The concept was revealed in a Siri-centric patent application made public this week and discovered by AppleInsider, entitled "Voice Control System." It describes the current Siri system found on the iPhone 4S, but adds the new element of pairing with a second electronic device to grant it voice control.
The filing notes that speech recognition software typically requires extensive hardware and software to operate properly. As a result, it's advantageous to have the bulk of the processing done via a remote server, just how Siri currently operates with the iPhone 4S.
But Apple's latest patent application also describes "a remote device communicatively coupled to the electronic device" that runs Siri. By pairing the iPhone 4S to a second device, like a Mac running OS X, users could extend Siri functionality to that device. Listed as potential devices to be included in the pairing are laptop and desktop computers.
Siri capabilities could even come to devices less functional than a Mac, as the application notes that only one of the electronic devices included in the pairing needs a microphone, processor and storage device. The paired device could be tethered through a wired connection and could gain voice control functionality in that manner as well.
The application also describes ways that Siri could potentially be improved in the future when utilizing two different devices. In one example, a user teaches Siri a new voice command by speaking the word "Play" as they press the "play" button on the paired second electronic device.
In another example, Siri could be configured to distinguish one person from another by the sound of their voice. This would allow the system to "train" itself to better recognize a user's voice, or could even be used to provide custom controls for each individual user.
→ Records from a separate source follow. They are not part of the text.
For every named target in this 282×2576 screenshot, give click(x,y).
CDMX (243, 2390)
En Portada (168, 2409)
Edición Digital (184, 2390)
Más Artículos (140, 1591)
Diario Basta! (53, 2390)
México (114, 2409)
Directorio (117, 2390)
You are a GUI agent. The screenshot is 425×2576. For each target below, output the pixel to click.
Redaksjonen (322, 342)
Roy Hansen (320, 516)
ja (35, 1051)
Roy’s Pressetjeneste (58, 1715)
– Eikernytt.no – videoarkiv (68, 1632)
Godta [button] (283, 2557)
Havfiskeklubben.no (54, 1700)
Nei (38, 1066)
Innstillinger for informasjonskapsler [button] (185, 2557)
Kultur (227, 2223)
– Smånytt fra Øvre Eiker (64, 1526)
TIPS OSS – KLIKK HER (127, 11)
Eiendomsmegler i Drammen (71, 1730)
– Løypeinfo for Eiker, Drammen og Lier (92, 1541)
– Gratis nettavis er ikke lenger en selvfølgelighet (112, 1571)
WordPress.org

Siri is currently only available on the iPhone 4S, but Apple's latest patent application describes a way that the company could bring the same functionality to other devices while still keeping the voice processing exclusive to the smartphone. This is advantageous because the iPhone has a persistent wireless data connection to connect to Apple's servers for the speech recognition functionality to work.
Apple's new iPad has a more limited form of voice recognition with a dictation feature, but it too requires a data connection to operate. That means users of a Wi-Fi-only iPad who are on the go without a connection cannot use the dictation feature to translate speech to text.
The "Voice Control System" patent application published this week by the U.S. Patent and Trademark Office was originally filed by Apple in September of 2010. It is credited to Fletcher Rothkopf, Stephen Brian Lynch, Adam Mittleman, and Phil Hobson.